El resultado de todo esto es que los adalides de la honestidad han sido vencidos, aprisionados, aplastados, destrozados por la milicia encargada de vigilar por el orden público; que los ahogados eran simples  e inofensivos burgueses que regresaban de su despacho y volvían con sus familias, que los proxenetas, solo se podrán aprovechar del reclamo que les es hecho gratuitamente y que los guardianes de la paz que han hecho su deber serán revocados, y el prefecto de policía que no puede hacer más, sin lugar a dudas, cesado.
Así pues, todo es por el bien en el mejor de los mundos.
Y hete aquí para qué sirven las revueltas por una buena causa, las revoluciones, las exaltaciones y, en general, todos los sentimientos valerosos que arman de abnegación el brazo de los hombres.
Uno es seguramente más honesto en el campo.

La escena que sigue está fielmente narrada. Yo la he visto con mis propios ojos en una sala del juzgado de paz, en Normandía.
El juez, un hombre grueso y asmático, sentado delante de una amplia mesa, flanqueado por su pasante. Está vestido con una chaqueta gris adornada de botones de metal, y habla lentamente expectorando el aire que silva por sus orificios respiratorios como si se hubiera pronunciado una fuga.
Al fondo de la gran sala, unos aldeanos con blusa azul, sentados sobre los bancos, la gorra o el sombrero entre las piernas. Están serios, embrutecidos y maliciosos, y preparan mentalmente argumentos para el asunto. Continuamente escupen al lado de sus pies calzados con un zapato grande como una barca de pescar, y un charco de saliva marca el lugar de cada uno.
En frente del juez, justo del otro lado de la mesa, se encuentran los litigantes cuya causa es apelada.

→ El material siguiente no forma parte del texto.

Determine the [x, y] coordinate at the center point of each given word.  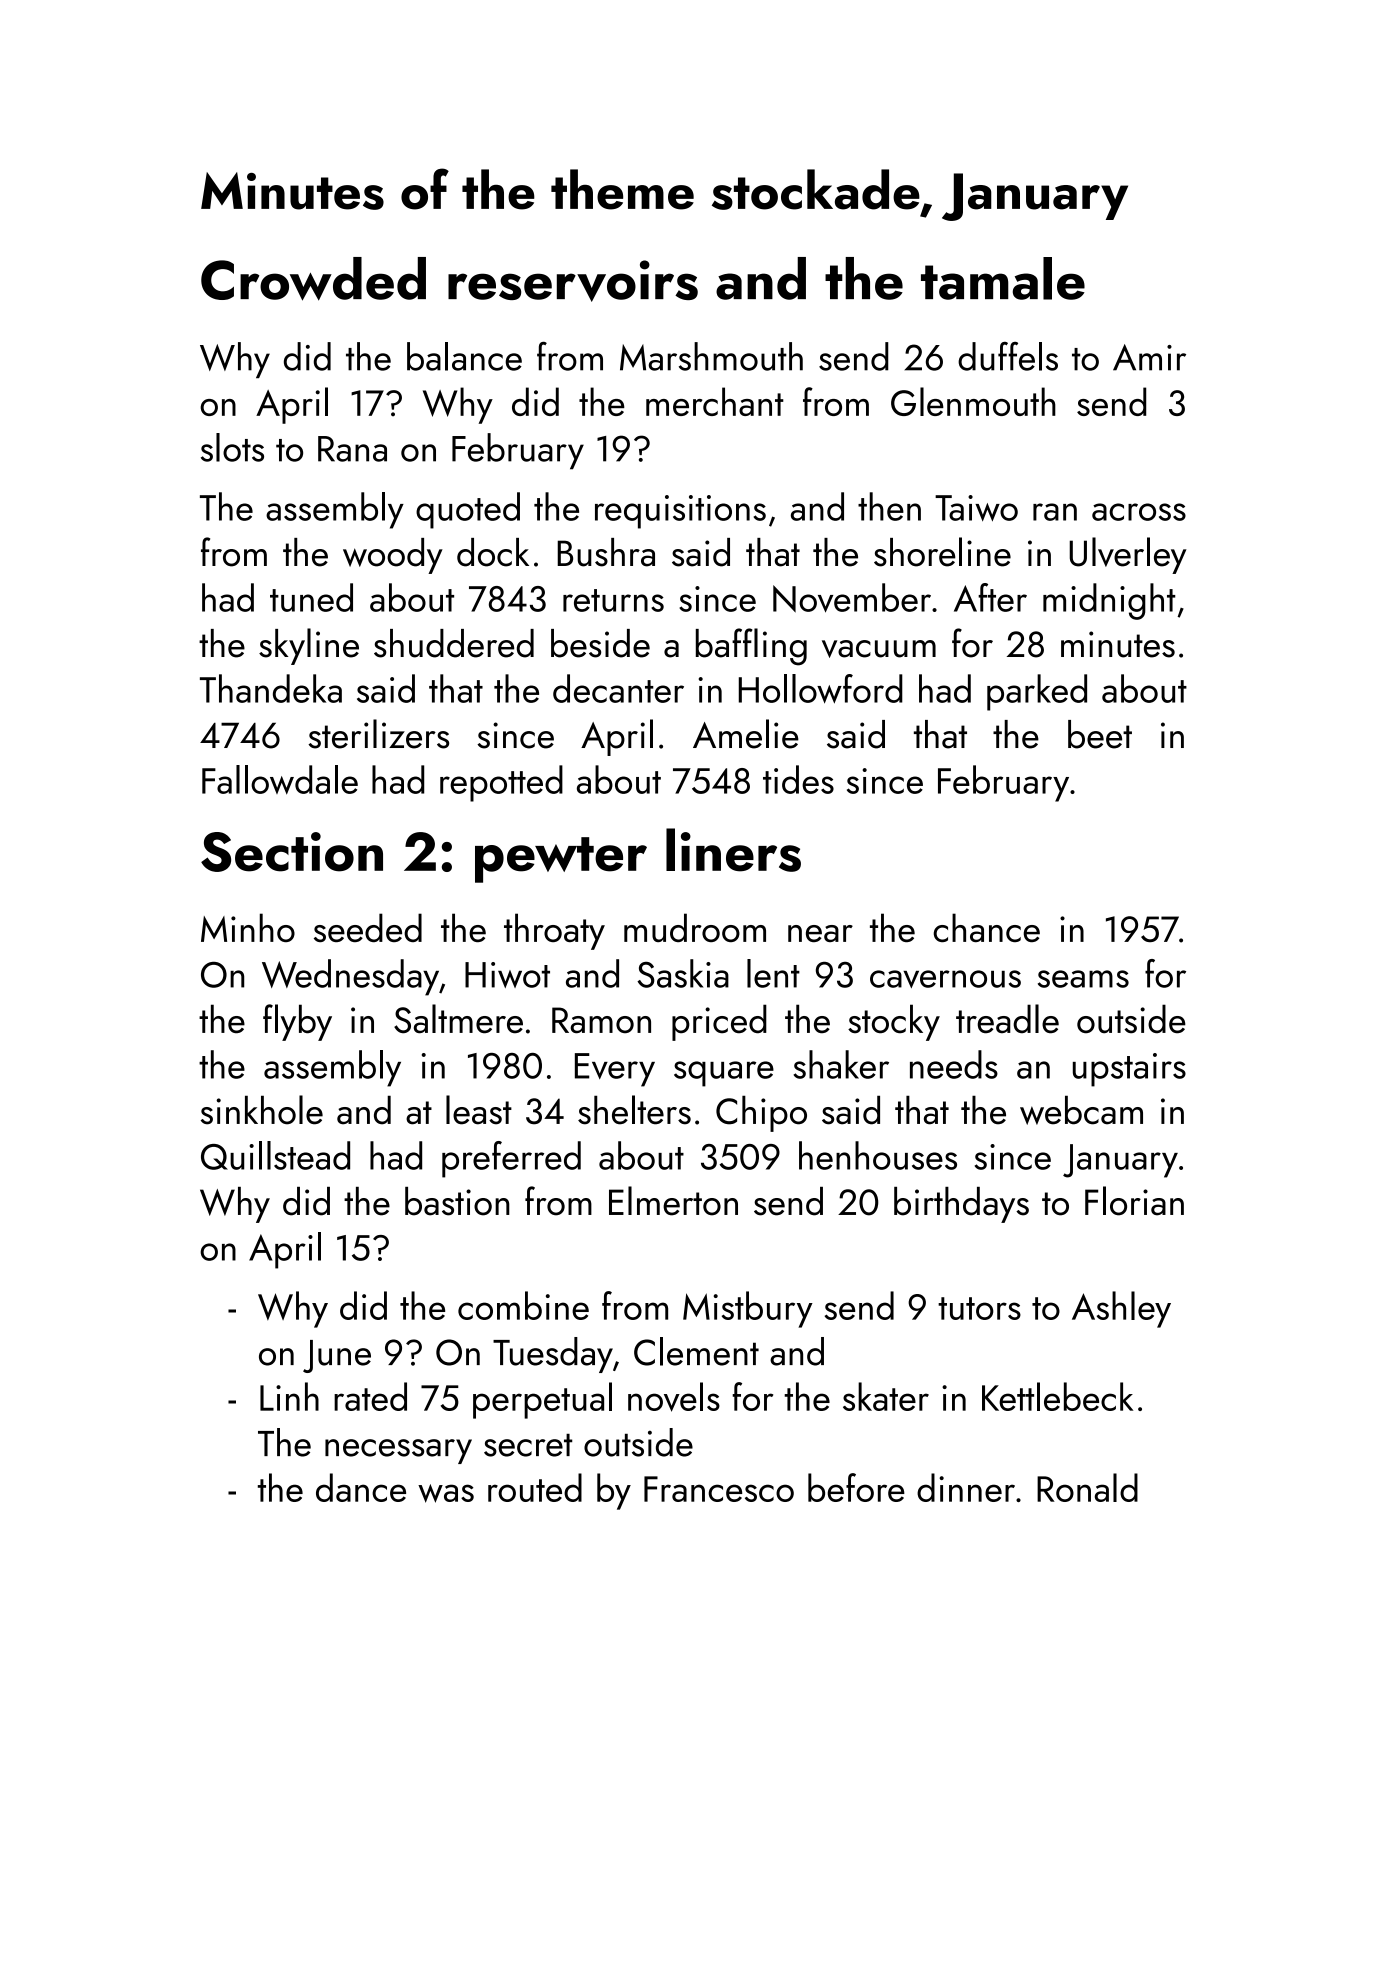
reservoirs [573, 281]
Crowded [313, 279]
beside [600, 643]
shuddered [454, 643]
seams [1083, 979]
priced [719, 1022]
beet [1100, 734]
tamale [1003, 278]
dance [361, 1487]
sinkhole [262, 1110]
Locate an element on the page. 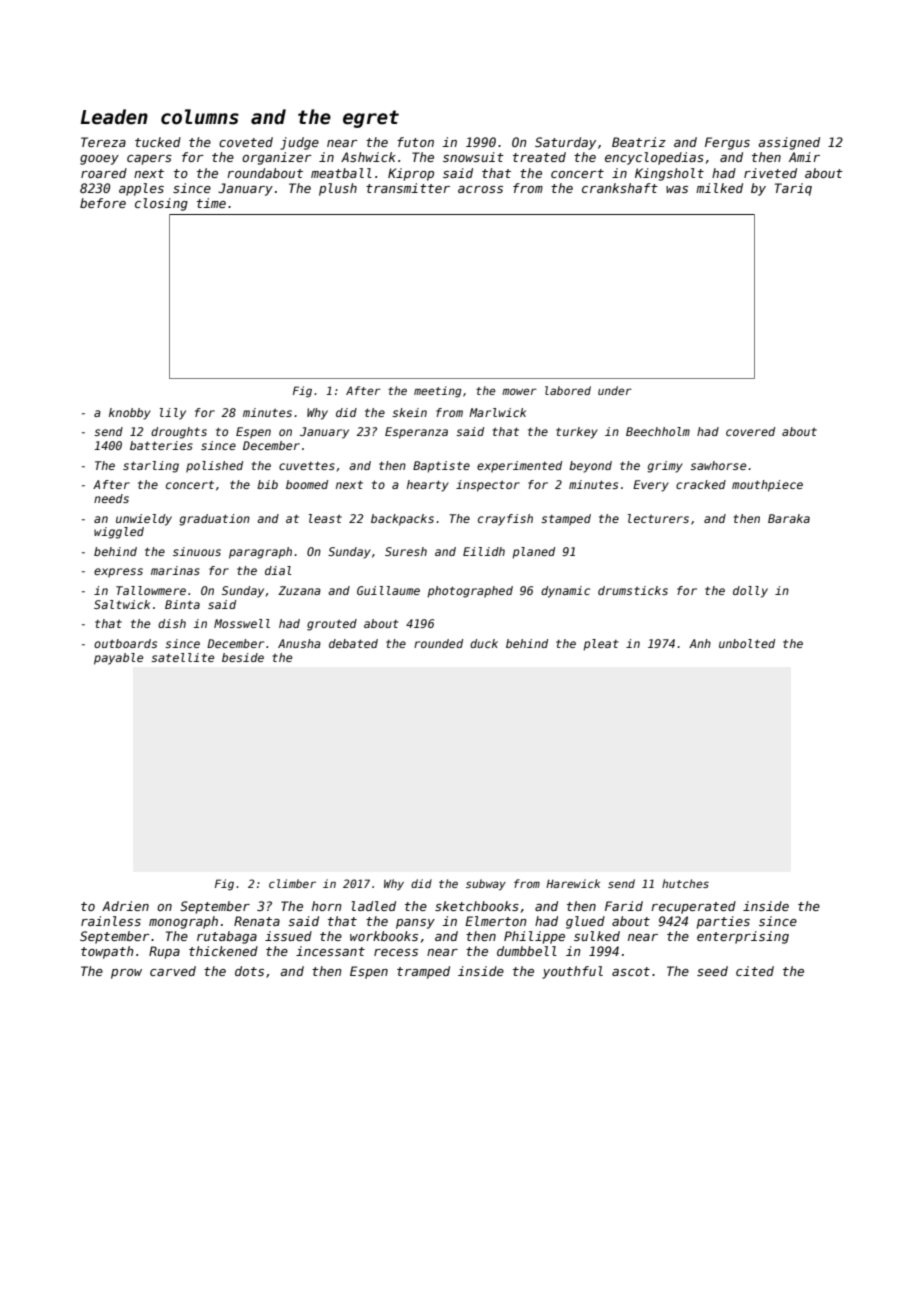 The image size is (924, 1308). Fergus is located at coordinates (727, 143).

La pleiteadora es una dama del campo cuya cincuentenaria cara rojiza resplandece bajo un sombrero leguminoso que parece cargado de espárragos en grano, de rábanos y de cebollas enlazadas. Ella es enjuta, aguda, horrible y pretenciosa, con unos guantes de lana; y las cintas de su peinado revolotean alrededor de su cabeza como las banderas de un navío.
El acusado, un grueso mozo de veintiocho años, mofletudo, necio, semeja un monaguillo cebado y obeso demasiado resuelto. Ella y él se lanzan miradas feroces.
Él estaba protegido por su padre, viejo paisano muy parecido a un ratón, y por su joven esposa, roja de ira, pero al mismo tiempo fresca, una mujerona de granja sana y bañada en cosmético, buena carne de reproducción a premiar en un concurso.
Así fueron los hechos. La mujer, viuda de un oficial de sanidad, había seducido al joven paisano y le reservaba para sus placeres. Después  de muchos servicios devueltos por él, le había donado una pequeña granja para reconocer su buena voluntad. Pero el mozo con tal dote, pronto se había casado, abandonando a la vieja que, exasperada, reclamaba su bien: el joven o la granja, a elegir.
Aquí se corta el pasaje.